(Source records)
----

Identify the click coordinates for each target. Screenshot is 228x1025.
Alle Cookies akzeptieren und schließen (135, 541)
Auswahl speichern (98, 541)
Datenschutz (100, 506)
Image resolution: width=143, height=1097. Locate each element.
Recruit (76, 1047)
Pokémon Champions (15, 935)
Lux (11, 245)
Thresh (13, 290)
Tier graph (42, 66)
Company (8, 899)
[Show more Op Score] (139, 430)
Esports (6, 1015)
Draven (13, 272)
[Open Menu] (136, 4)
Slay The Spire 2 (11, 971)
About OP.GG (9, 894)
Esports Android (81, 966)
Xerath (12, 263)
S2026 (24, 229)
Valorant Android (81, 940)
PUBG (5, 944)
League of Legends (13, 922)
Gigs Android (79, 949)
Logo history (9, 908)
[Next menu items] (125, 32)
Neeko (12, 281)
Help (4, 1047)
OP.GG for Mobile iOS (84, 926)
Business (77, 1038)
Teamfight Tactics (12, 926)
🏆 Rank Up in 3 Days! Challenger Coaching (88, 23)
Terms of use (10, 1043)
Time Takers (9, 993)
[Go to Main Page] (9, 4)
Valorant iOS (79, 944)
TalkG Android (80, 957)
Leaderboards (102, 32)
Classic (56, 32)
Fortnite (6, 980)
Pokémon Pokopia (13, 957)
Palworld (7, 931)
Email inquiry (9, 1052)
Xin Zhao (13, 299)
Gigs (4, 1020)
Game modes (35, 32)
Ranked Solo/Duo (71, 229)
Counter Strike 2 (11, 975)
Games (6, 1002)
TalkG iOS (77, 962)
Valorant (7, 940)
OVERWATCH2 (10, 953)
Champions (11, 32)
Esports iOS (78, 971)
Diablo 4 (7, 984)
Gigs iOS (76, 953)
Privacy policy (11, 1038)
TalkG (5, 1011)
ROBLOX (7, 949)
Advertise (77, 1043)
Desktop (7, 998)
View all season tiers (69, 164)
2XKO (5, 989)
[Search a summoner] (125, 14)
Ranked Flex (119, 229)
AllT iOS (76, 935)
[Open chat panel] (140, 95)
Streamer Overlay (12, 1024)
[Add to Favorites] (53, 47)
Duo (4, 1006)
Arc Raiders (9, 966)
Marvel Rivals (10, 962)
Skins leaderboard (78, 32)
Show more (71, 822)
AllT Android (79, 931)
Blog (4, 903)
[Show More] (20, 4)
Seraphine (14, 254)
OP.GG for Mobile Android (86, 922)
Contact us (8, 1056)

----

## What you are asked to do:
Select each line in the source records that contains the word "Valorant" and copy those lines.

## Response below:
Valorant Android (81, 940)
Valorant iOS (79, 944)
Valorant (7, 940)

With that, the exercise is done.